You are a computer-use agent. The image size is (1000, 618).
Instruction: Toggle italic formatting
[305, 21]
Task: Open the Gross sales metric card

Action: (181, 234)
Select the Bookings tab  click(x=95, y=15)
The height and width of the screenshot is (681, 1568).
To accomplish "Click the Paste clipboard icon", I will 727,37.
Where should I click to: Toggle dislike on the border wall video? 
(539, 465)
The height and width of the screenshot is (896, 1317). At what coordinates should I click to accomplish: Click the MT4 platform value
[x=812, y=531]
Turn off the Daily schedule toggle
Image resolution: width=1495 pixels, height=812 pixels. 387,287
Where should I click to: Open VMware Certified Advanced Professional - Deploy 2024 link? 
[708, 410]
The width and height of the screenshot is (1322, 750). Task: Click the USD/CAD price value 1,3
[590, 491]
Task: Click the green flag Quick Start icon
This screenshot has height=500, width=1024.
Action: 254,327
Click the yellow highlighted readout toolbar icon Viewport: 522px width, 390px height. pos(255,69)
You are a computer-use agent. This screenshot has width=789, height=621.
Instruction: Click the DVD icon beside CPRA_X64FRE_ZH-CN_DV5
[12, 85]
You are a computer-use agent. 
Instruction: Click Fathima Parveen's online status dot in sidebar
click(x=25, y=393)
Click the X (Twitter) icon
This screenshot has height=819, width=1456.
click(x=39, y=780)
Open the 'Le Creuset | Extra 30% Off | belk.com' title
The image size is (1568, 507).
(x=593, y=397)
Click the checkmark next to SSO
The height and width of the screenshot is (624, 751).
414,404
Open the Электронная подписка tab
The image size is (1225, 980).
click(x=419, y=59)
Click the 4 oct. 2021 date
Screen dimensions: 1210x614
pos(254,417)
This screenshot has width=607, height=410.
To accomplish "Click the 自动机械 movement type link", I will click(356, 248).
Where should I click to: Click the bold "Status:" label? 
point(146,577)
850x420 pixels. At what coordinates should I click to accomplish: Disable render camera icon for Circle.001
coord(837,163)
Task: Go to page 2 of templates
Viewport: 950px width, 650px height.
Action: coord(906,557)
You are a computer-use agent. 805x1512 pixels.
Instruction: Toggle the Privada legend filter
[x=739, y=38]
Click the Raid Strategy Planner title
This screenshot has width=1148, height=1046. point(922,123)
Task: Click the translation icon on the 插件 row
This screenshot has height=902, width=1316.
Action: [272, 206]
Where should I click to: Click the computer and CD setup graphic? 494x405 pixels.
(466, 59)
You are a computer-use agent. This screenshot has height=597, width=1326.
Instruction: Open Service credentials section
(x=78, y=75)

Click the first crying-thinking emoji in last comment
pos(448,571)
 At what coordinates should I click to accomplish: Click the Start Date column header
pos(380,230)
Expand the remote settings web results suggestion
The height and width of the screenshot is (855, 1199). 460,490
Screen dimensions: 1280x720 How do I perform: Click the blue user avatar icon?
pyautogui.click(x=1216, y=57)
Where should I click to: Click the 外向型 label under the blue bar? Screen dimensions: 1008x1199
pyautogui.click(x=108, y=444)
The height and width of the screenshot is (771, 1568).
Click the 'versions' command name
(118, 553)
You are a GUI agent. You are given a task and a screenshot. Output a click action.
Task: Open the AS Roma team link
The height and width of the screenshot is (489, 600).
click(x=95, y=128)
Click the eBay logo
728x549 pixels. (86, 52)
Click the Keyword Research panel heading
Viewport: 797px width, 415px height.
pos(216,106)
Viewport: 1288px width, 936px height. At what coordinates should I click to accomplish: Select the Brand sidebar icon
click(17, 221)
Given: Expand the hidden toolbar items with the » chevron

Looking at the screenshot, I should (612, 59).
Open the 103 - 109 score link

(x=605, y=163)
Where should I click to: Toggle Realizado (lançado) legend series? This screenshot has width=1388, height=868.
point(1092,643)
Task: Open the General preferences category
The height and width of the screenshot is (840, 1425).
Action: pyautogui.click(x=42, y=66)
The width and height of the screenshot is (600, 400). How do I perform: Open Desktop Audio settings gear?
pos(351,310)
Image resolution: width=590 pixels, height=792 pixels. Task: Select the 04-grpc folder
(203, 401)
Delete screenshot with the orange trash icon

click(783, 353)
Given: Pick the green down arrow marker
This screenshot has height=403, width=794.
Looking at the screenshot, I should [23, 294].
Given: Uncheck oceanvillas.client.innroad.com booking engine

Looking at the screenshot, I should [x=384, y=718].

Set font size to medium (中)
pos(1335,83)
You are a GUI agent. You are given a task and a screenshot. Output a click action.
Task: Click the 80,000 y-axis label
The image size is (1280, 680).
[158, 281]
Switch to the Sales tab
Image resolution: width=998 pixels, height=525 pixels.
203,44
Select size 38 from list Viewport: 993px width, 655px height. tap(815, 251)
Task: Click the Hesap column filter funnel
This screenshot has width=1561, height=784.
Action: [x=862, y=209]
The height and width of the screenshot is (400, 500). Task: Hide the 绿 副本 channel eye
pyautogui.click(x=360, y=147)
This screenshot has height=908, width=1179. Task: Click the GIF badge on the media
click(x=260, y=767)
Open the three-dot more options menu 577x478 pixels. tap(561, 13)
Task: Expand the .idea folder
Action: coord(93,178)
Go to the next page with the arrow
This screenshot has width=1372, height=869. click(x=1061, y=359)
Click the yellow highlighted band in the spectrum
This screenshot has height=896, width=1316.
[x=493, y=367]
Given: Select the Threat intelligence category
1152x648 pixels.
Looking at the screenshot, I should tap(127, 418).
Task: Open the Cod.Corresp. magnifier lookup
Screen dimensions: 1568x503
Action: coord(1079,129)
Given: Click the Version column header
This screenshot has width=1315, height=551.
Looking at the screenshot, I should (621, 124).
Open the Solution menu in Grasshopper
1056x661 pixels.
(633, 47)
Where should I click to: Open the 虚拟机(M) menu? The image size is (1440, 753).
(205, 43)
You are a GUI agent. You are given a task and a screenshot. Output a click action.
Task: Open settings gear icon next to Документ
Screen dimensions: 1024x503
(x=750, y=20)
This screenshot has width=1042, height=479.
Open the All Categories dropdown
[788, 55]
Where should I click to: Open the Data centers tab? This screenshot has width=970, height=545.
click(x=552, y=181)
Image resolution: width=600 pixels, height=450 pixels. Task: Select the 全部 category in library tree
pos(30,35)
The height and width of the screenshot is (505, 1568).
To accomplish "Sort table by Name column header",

▸ THE TASK
Print out the complete data above, character for character.

▸ WRITTEN ANSWER
You are a computer-use agent. The image size is (1000, 618).
Instruction: Toggle italic formatting
[305, 21]
Task: Open the Gross sales metric card

Action: (181, 234)
Select the Bookings tab  click(x=95, y=15)
The height and width of the screenshot is (681, 1568).
To accomplish "Click the Paste clipboard icon", I will 727,37.
Where should I click to: Toggle dislike on the border wall video? 
(539, 465)
The height and width of the screenshot is (896, 1317). At what coordinates should I click to accomplish: Click the MT4 platform value
[x=812, y=531]
Turn off the Daily schedule toggle
Image resolution: width=1495 pixels, height=812 pixels. 387,287
Where should I click to: Open VMware Certified Advanced Professional - Deploy 2024 link? 
[708, 410]
The width and height of the screenshot is (1322, 750). Task: Click the USD/CAD price value 1,3
[590, 491]
Task: Click the green flag Quick Start icon
This screenshot has height=500, width=1024.
Action: 254,327
Click the yellow highlighted readout toolbar icon Viewport: 522px width, 390px height. pos(255,69)
You are a computer-use agent. This screenshot has width=789, height=621.
Instruction: Click the DVD icon beside CPRA_X64FRE_ZH-CN_DV5
[12, 85]
You are a computer-use agent. 
Instruction: Click Fathima Parveen's online status dot in sidebar
click(x=25, y=393)
Click the X (Twitter) icon
This screenshot has height=819, width=1456.
click(x=39, y=780)
Open the 'Le Creuset | Extra 30% Off | belk.com' title
The image size is (1568, 507).
(x=593, y=397)
Click the checkmark next to SSO
The height and width of the screenshot is (624, 751).
414,404
Open the Электронная подписка tab
The image size is (1225, 980).
click(x=419, y=59)
Click the 4 oct. 2021 date
Screen dimensions: 1210x614
pos(254,417)
This screenshot has width=607, height=410.
To accomplish "Click the 自动机械 movement type link", I will click(356, 248).
Where should I click to: Click the bold "Status:" label? 
point(146,577)
850x420 pixels. At what coordinates should I click to accomplish: Disable render camera icon for Circle.001
coord(837,163)
Task: Go to page 2 of templates
Viewport: 950px width, 650px height.
Action: coord(906,557)
You are a computer-use agent. 805x1512 pixels.
Instruction: Toggle the Privada legend filter
[x=739, y=38]
Click the Raid Strategy Planner title
This screenshot has width=1148, height=1046. point(922,123)
Task: Click the translation icon on the 插件 row
This screenshot has height=902, width=1316.
Action: [272, 206]
Where should I click to: Click the computer and CD setup graphic? 494x405 pixels.
(466, 59)
You are a computer-use agent. This screenshot has height=597, width=1326.
Instruction: Open Service credentials section
(x=78, y=75)

Click the first crying-thinking emoji in last comment
pos(448,571)
 At what coordinates should I click to accomplish: Click the Start Date column header
pos(380,230)
Expand the remote settings web results suggestion
The height and width of the screenshot is (855, 1199). 460,490
Screen dimensions: 1280x720 How do I perform: Click the blue user avatar icon?
pyautogui.click(x=1216, y=57)
Where should I click to: Click the 外向型 label under the blue bar? Screen dimensions: 1008x1199
pyautogui.click(x=108, y=444)
The height and width of the screenshot is (771, 1568).
Click the 'versions' command name
(118, 553)
You are a GUI agent. You are given a task and a screenshot. Output a click action.
Task: Open the AS Roma team link
The height and width of the screenshot is (489, 600).
click(x=95, y=128)
Click the eBay logo
728x549 pixels. (86, 52)
Click the Keyword Research panel heading
Viewport: 797px width, 415px height.
pos(216,106)
Viewport: 1288px width, 936px height. At what coordinates should I click to accomplish: Select the Brand sidebar icon
click(17, 221)
Given: Expand the hidden toolbar items with the » chevron

Looking at the screenshot, I should (612, 59).
Open the 103 - 109 score link

(x=605, y=163)
Where should I click to: Toggle Realizado (lançado) legend series? This screenshot has width=1388, height=868.
point(1092,643)
Task: Open the General preferences category
The height and width of the screenshot is (840, 1425).
Action: pyautogui.click(x=42, y=66)
The width and height of the screenshot is (600, 400). How do I perform: Open Desktop Audio settings gear?
pos(351,310)
Image resolution: width=590 pixels, height=792 pixels. Task: Select the 04-grpc folder
(203, 401)
Delete screenshot with the orange trash icon

click(783, 353)
Given: Pick the green down arrow marker
This screenshot has height=403, width=794.
Looking at the screenshot, I should [23, 294].
Given: Uncheck oceanvillas.client.innroad.com booking engine

Looking at the screenshot, I should [x=384, y=718].

Set font size to medium (中)
pos(1335,83)
You are a GUI agent. You are given a task and a screenshot. Output a click action.
Task: Click the 80,000 y-axis label
The image size is (1280, 680).
[158, 281]
Switch to the Sales tab
Image resolution: width=998 pixels, height=525 pixels.
203,44
Select size 38 from list Viewport: 993px width, 655px height. tap(815, 251)
Task: Click the Hesap column filter funnel
This screenshot has width=1561, height=784.
Action: [x=862, y=209]
The height and width of the screenshot is (400, 500). Task: Hide the 绿 副本 channel eye
pyautogui.click(x=360, y=147)
This screenshot has height=908, width=1179. Task: Click the GIF badge on the media
click(x=260, y=767)
Open the three-dot more options menu 577x478 pixels. tap(561, 13)
Task: Expand the .idea folder
Action: coord(93,178)
Go to the next page with the arrow
This screenshot has width=1372, height=869. click(x=1061, y=359)
Click the yellow highlighted band in the spectrum
This screenshot has height=896, width=1316.
[x=493, y=367]
Given: Select the Threat intelligence category
1152x648 pixels.
Looking at the screenshot, I should tap(127, 418).
Task: Open the Cod.Corresp. magnifier lookup
Screen dimensions: 1568x503
Action: coord(1079,129)
Given: Click the Version column header
This screenshot has width=1315, height=551.
Looking at the screenshot, I should (621, 124).
Open the Solution menu in Grasshopper
1056x661 pixels.
(633, 47)
Where should I click to: Open the 虚拟机(M) menu? The image size is (1440, 753).
(205, 43)
You are a GUI agent. You are given a task and a screenshot. Output a click action.
Task: Open settings gear icon next to Документ
Screen dimensions: 1024x503
(x=750, y=20)
This screenshot has width=1042, height=479.
Open the All Categories dropdown
[788, 55]
Where should I click to: Open the Data centers tab? This screenshot has width=970, height=545.
click(x=552, y=181)
Image resolution: width=600 pixels, height=450 pixels. Task: Select the 全部 category in library tree
pos(30,35)
The height and width of the screenshot is (505, 1568).
To accomplish "Sort table by Name column header",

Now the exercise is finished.